PP-YOLO Surpasses YOLOv4 - State of the Art Object Detection Techniques

Baidu publishes PP-YOLO and pushes the state of the art in object detection research by building on top of YOLOv3, the PaddlePaddle deep learning framework, and cutting edge computer vision research.

PP-YOLO evaluation shows faster inference (x-axis) with better accuracy (y-axis)

PP-YOLO evaluation metrics show improved performance over YOLOv4, the incumbent state of the art object detection model. Yet, the Baidu authors write:

This paper is not intended to introduce a novel object detecotor. 
It is more like a recipe, which tell you how to build a better detector step by step.

Mysterious introduction in the PP-YOLO paper

Let's unpack that.

YOLO Development History

YOLO was originally authored by Joseph Redmon to detect objects. Object detection is a computer vision technique that localizes and tags objects by drawing a bounding box around them and identifying the class label that a given box belongs too. Unlike massive NLP transformers, YOLO is designed to be tiny, enabling realtime inference speeds for deployment on device.
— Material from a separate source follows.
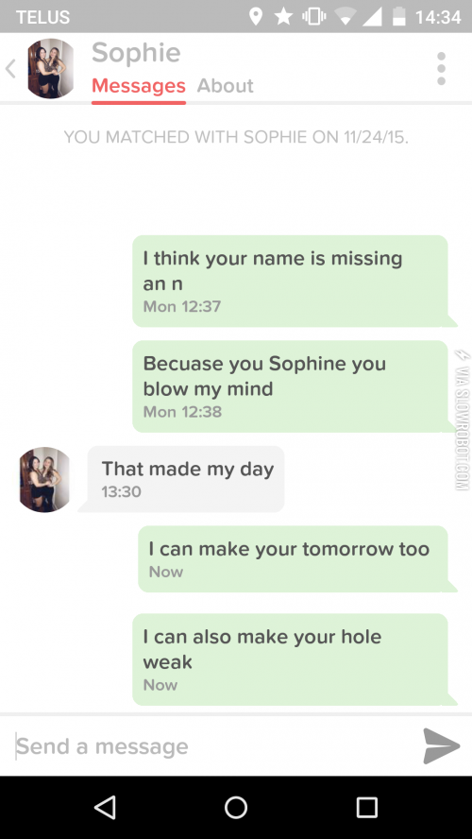Focus the Send a message field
YOLO-9000 was the second "YOLOv2" object detector published by Joseph Redmon, improving the detector and emphasizing the detectors ability to generalize to any object in the world.

PP-YOLO is being trained to identify different fruit flies in this photo.

YOLOv3 made further improvements to the detection network and began to mainstream the object detection process. We began to publish tutorials on how to train YOLOv3 in PyTorch, how to train YOLOv3 in Keras, and compared YOLOv3 performance to EfficientDet (another state of the art detector).

Then Joseph Redmon stepped out of the object detection game due to ethical concerns.

Naturally, the open source community picked up the baton and continues to move YOLO technology forward.

YOLOv4 was published recently this spring by Alexey AB in his for of the YOLO Darknet repository. YOLOv4 was primarily an ensemble of other known computer vision technologies, combined and validated through the research process. See here for a deep dive on YOLOv4. The YOLOv4 paper reads similarly to the PP-YOLO paper, as we will see below. We put together some great training tutorials on how to train YOLOv4 in Darknet.

Then, just a few months ago YOLOv5 was released. YOLOv5 took the Darknet (C based) training environment and converted the network to PyTorch. Improved training techniques pushed performance of the model even further and created a great, easy to use, out of the box object detection model. Ever since, we have been encouraging developers using Roboflow to direct their attention to YOLOv5 for the formation of their custom object detectors via this YOLOv5 training tutorial.

Enter PP-YOLO.

What Does PP Stand For?

PP is short for PaddlePaddle, a deep learning framework written by Baidu.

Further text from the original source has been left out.